Abstract:
Charles Heaphy was a nineteenth-century artist, surveyor, explorer, politician and soldier, whose work was inextricably linked with the colonisation process in New Zealand. Heaphy’s views of the landscape were framed by pictorial and social interests, and his travels were motivated by personal and professional concerns. This study focuses on specific journeys largely undertaken early in Heaphy’s career, due to the wealth of material available to document those times. The journeys assessed in detail are: his travels on the New Zealand Company ship the Tory; his exploratory expeditions in Taranaki, the Nelson region and the West Coast of the South Island; and his work with the geologist Hochstetter. Heaphy’s paintings, drawings and lithographs are examined alongside his published and unpublished texts in order to arrive at a more complex understanding of his oeuvre. The relationship between Heaphy’s work and that of his contemporaries such as William Fox and Edward Jerningham Wakefield is also considered.

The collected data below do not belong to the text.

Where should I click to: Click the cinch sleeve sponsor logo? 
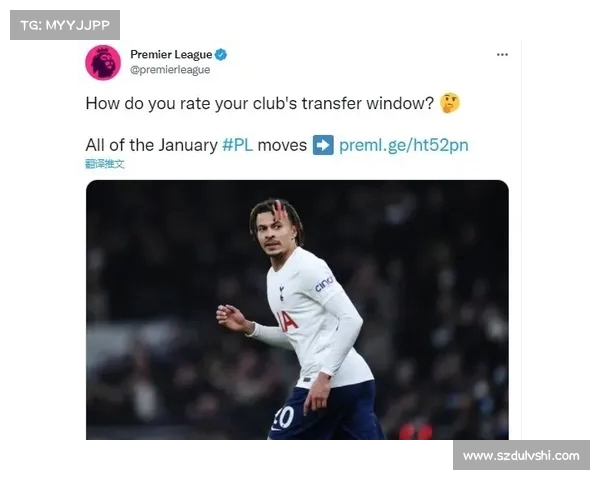click(324, 284)
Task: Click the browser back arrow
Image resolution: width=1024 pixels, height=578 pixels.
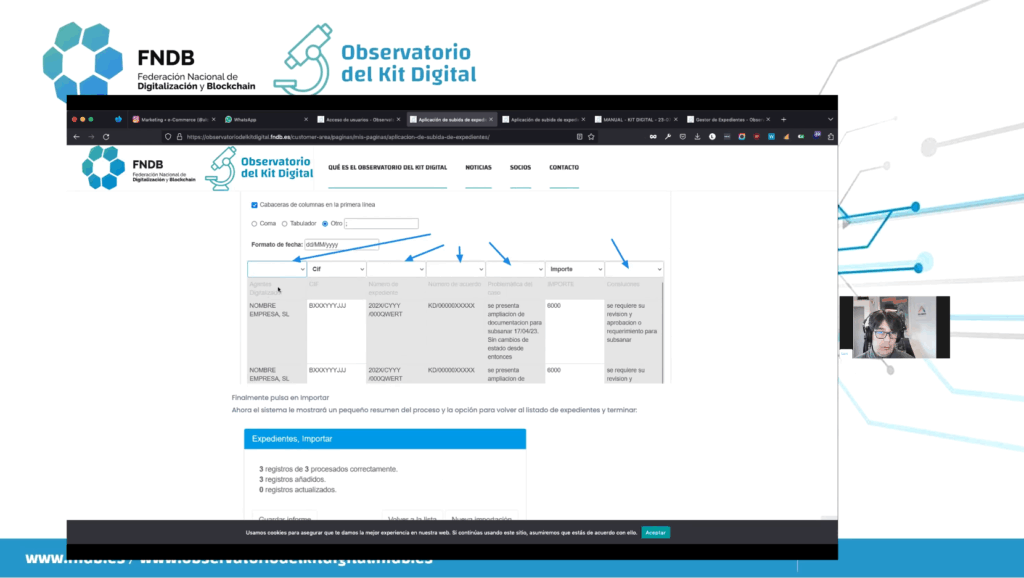Action: pos(76,136)
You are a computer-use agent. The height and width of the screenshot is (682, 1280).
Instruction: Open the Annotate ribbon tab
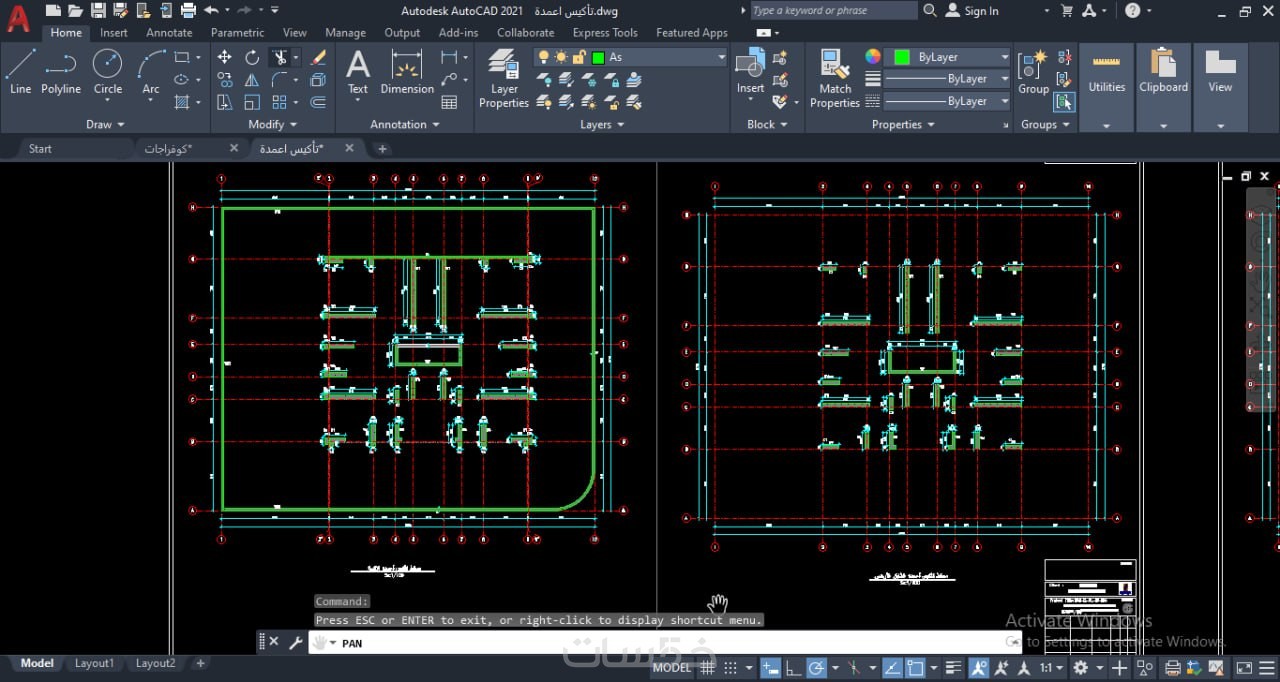[169, 32]
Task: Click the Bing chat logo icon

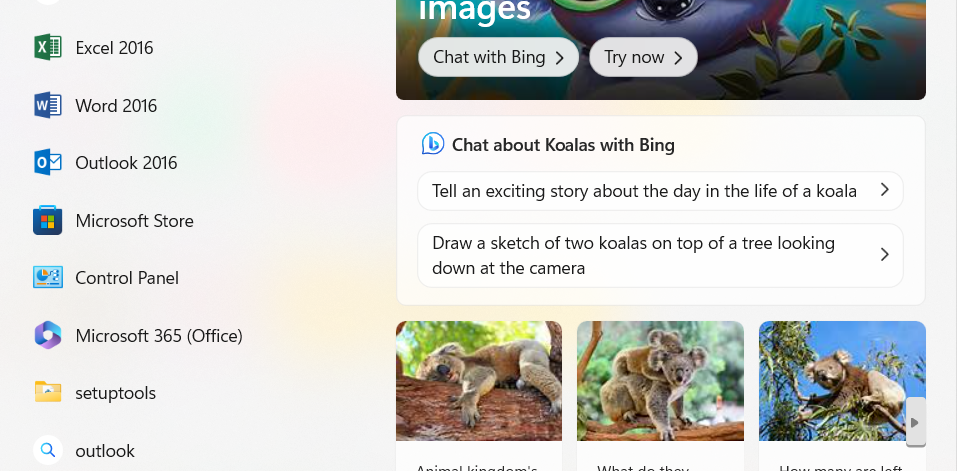Action: click(x=432, y=144)
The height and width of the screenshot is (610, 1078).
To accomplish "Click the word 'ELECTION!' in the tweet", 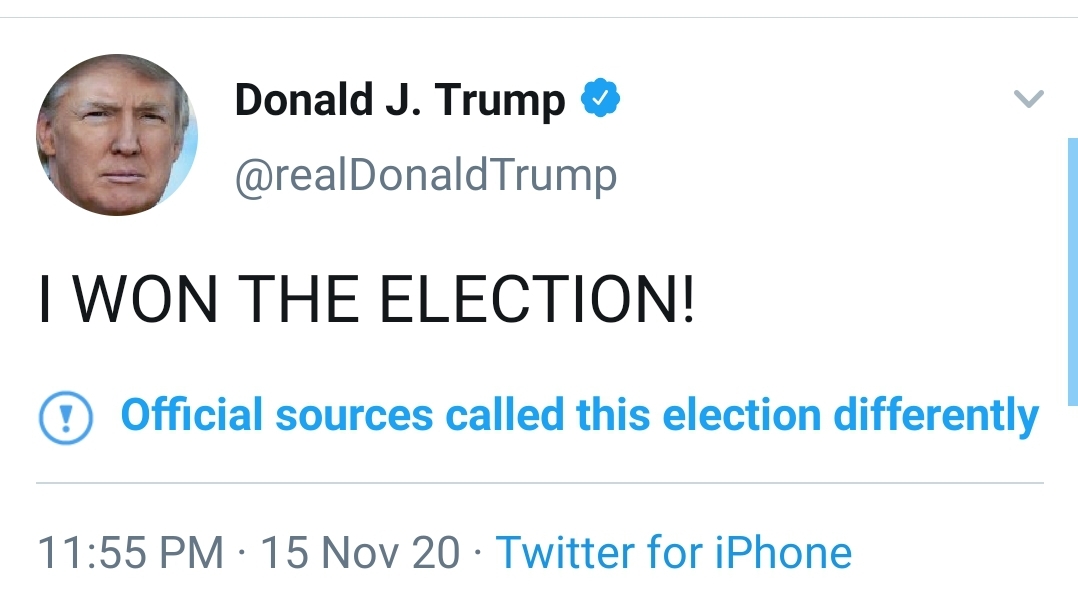I will click(537, 298).
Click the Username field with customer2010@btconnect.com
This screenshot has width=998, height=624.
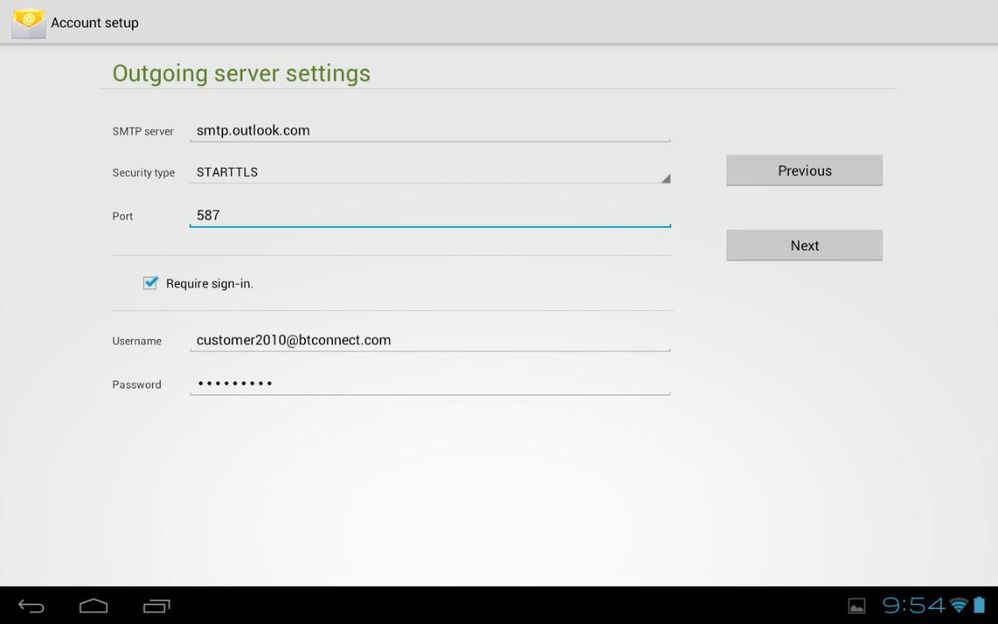tap(429, 340)
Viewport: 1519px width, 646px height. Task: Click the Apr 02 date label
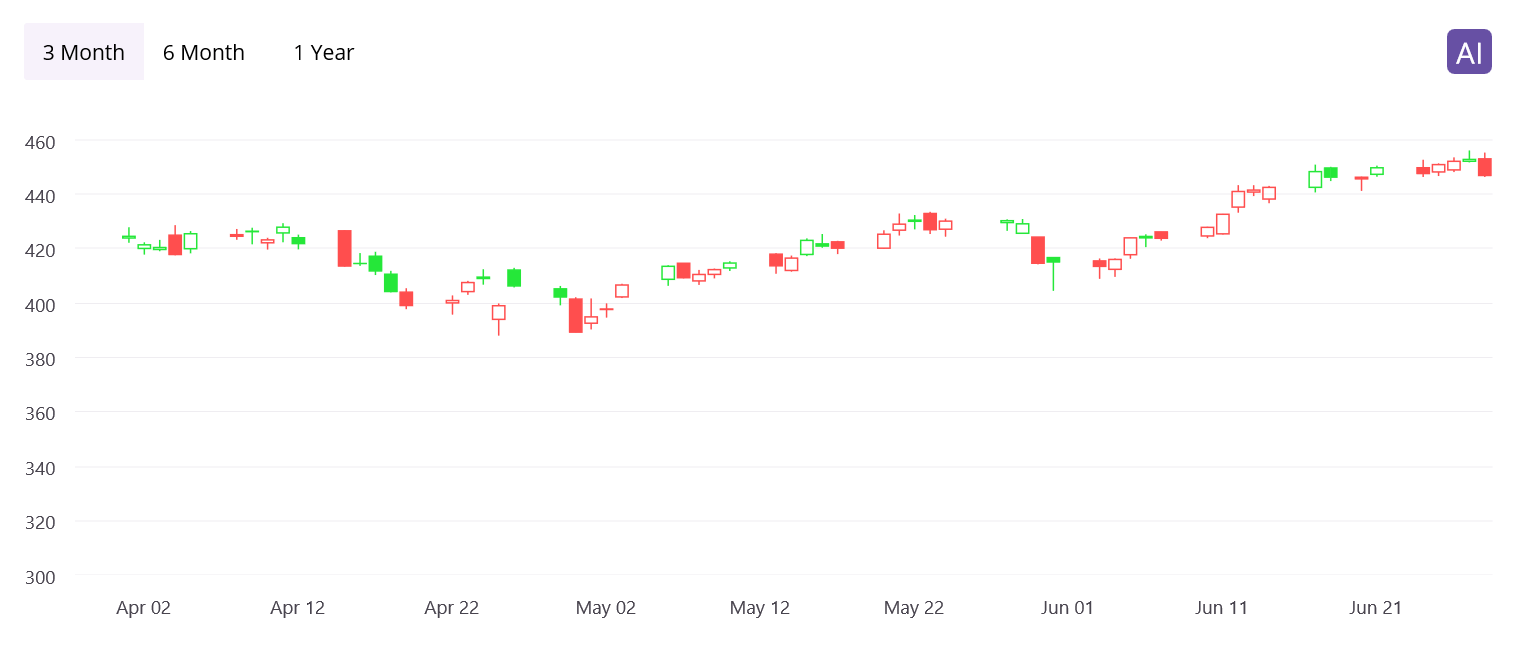[x=143, y=608]
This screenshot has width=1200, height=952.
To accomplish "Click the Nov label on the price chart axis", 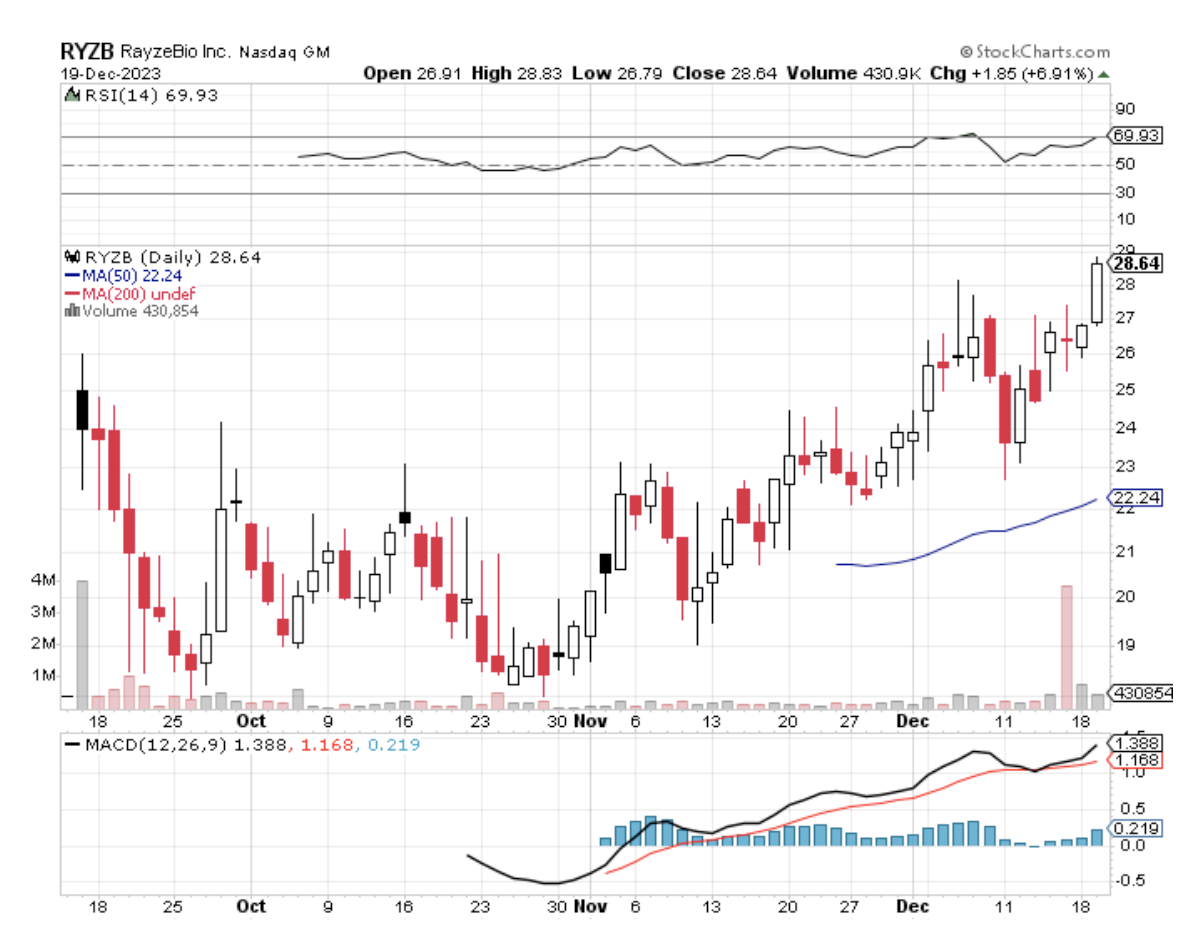I will 593,720.
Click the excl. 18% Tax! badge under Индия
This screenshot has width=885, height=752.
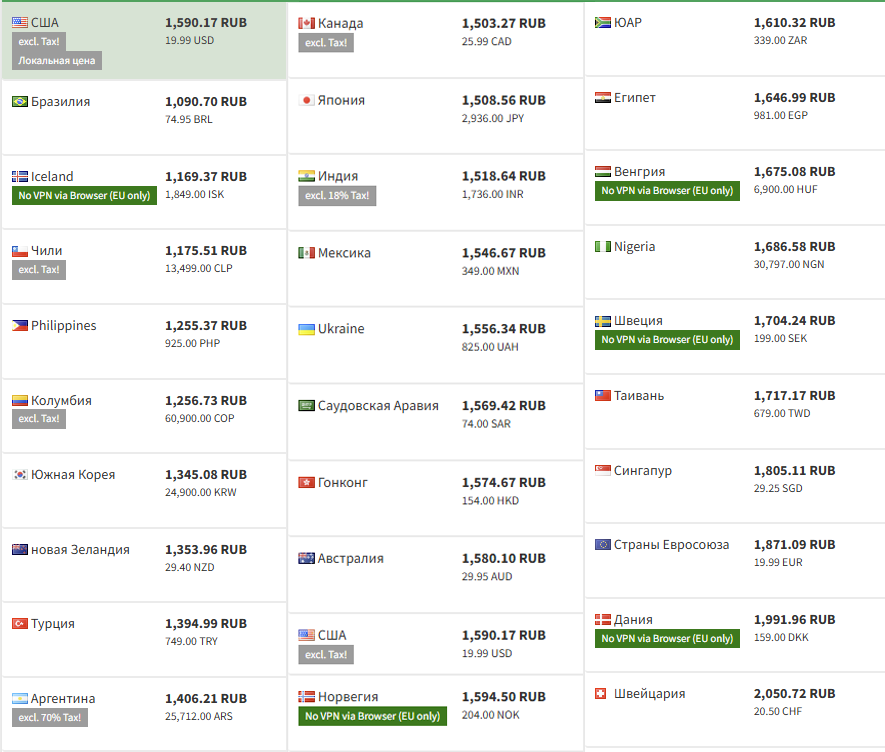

This study investigates Heaphy’s work within the context of recent travel and landscape theory, and uses these ideas to look at his representations as products of the colonial world. Alongside such post-colonial considerations is a discussion of his use of numerous pre-existing genres and conventions, and how those relate to the meanings of his depicted and described landscapes. Some of those conventions, such as the picturesque and the sublime, affect both visual and written material; others he utilised, such as in his hunting still-life and bird paintings, were exclusively pictorial forms. It is argued that interpreting his work from a single theoretical perspective would be reductive. The intertwining of these tropes with his actual experiences of place and his underlying political motivations make possible multi-layered readings of his works. By examining these various aspects of his travels and ways of recording, this study aims to contribute to the discourse about colonial landscapes, and the cultural construction of New Zealand.